Certain long-established trends in the welfare state, however, have progressively weakened the force of this analysis. The main element of these trends is the tremendous growth in the number of people (and in their proportion in the population) who are directly dependent on government benefits to a substantial degree. Researchers at the Heritage Foundation have been tracking this development for several years and have pushed their analysis back for several decades. An index of dependency based on this research increases from 19 in fiscal year 1962 to 272 in fiscal year 2009.
The Heritage index uses information on almost three dozen important federal programs on which Americans depend for cash income and other support—including housing assistance, Medicaid, Medicare, Social Security, unemployment insurance benefits, educational benefits, and farm-income supports—but it is scarcely a comprehensive measure, inasmuch as the total number of federal programs with dependents is gigantic at present. Of course, each such program has government employees and contractors who run it and hence depend on it to earn much, if not all, of their income. Government civilian and military retirees add millions more to the ranks.
The Heritage researchers found that in 1962, 21.7 million persons depended on the programs they included in their index for benefits. By 2009, the corresponding number of dependents had grown to 64.3 million. Adding dependents not included in the Heritage study might easily increase the number to more than 100 million, or to more than a third of the entire population. Thus, the parasites verge ever closer to outnumbering their hosts.
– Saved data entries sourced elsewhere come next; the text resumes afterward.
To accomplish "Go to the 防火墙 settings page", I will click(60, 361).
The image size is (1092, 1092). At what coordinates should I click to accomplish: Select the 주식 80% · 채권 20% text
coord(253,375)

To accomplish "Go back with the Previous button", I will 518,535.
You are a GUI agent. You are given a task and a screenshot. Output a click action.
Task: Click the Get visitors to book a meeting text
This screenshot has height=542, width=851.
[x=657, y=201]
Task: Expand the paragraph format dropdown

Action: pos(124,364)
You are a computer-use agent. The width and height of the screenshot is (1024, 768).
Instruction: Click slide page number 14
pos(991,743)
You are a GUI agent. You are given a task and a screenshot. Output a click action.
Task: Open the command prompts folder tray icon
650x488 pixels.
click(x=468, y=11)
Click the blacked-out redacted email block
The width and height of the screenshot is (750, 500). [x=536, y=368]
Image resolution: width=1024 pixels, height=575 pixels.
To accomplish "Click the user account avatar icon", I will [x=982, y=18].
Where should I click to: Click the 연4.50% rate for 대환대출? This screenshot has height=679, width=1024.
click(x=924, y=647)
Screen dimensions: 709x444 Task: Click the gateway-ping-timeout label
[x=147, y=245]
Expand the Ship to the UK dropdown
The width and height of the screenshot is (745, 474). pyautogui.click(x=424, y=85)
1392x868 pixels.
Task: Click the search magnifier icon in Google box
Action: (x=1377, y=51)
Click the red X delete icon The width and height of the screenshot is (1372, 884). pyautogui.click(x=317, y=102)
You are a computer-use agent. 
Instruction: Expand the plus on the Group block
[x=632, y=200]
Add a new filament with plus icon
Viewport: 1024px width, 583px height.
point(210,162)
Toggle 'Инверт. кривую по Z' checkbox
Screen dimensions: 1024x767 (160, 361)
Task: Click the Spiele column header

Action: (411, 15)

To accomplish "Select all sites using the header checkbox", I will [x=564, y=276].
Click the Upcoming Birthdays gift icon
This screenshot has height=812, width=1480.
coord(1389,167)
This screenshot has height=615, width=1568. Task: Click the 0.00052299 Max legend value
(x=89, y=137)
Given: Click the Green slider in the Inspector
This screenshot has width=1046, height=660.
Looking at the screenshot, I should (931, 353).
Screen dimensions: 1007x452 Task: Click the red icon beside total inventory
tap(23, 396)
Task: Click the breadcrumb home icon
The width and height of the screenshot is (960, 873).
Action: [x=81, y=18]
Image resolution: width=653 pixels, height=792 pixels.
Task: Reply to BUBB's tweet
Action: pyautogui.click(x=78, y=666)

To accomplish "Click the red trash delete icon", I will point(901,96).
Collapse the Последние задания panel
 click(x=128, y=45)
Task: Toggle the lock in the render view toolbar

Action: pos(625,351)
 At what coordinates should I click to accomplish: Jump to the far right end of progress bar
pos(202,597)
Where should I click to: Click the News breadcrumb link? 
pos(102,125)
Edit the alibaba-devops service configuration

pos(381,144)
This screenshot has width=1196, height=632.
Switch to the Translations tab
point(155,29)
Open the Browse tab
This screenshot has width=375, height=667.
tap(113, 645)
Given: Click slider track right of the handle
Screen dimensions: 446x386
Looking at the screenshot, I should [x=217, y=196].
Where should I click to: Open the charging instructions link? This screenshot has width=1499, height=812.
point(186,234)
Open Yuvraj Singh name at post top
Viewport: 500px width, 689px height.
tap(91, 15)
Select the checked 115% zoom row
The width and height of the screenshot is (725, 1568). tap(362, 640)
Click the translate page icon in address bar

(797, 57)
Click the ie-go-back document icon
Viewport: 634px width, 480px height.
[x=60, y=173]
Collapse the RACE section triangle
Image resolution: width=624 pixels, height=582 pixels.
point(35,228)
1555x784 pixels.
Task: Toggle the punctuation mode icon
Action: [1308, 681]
It would be a mistake, of course, to lump all of these dependents into the ruling (exploiting) class. The elderly recipients of old-age pensions, the recipients of unemployment insurance benefits, and the beneficiaries of temporary assistance for needy families are, as a rule, as far from the ruling class as one can get. However, to the extent that those who depend on government programs for substantial parts of their income enter the calculus of ruling and being ruled, they are likely to become, in effect, cyphers. They have approximately zero influence on the real rulers, yet they exert virtually no weight in opposition to those rulers, either. Fear of losing their government benefits effectively neutralizes them in regard to opposing the regime on whose seeming beneficence they rely for significant elements of their real income. Of course, for whatever voting may be worth, they vote directly or indirectly in overwhelming proportion for the continuation and budgetary enlargement of the government programs on which they depend. Hence, they help to produce seeming legitimacy for those at the top of the ruling hierarchy—a token of their appreciation for the crumbs their political masters drop on them.
As the ranks of those dependent on the welfare state continue to grow, the need for the rulers to pay attention to the ruled population diminishes. The masters know full well that the sheep will not bolt the enclosure in which the shepherds are making it possible for them to survive. Every person who becomes dependent on the state simultaneously becomes one less person who might act in some way to oppose the existing regime. Thus have modern governments gone greatly beyond the bread and circuses with which the Roman Caesars purchased the common people’s allegiance. In these circumstances, it is hardly surprising that the only changes that occur in the makeup of the ruling elite resemble a shuffling of the occupants in the first-class cabins of a luxury liner. Never mind that this liner is the economic and moral equivalent of the Titanic and that its ultimate fate is no more propitious than was that of the “unsinkable” ship that went to the bottom a century ago.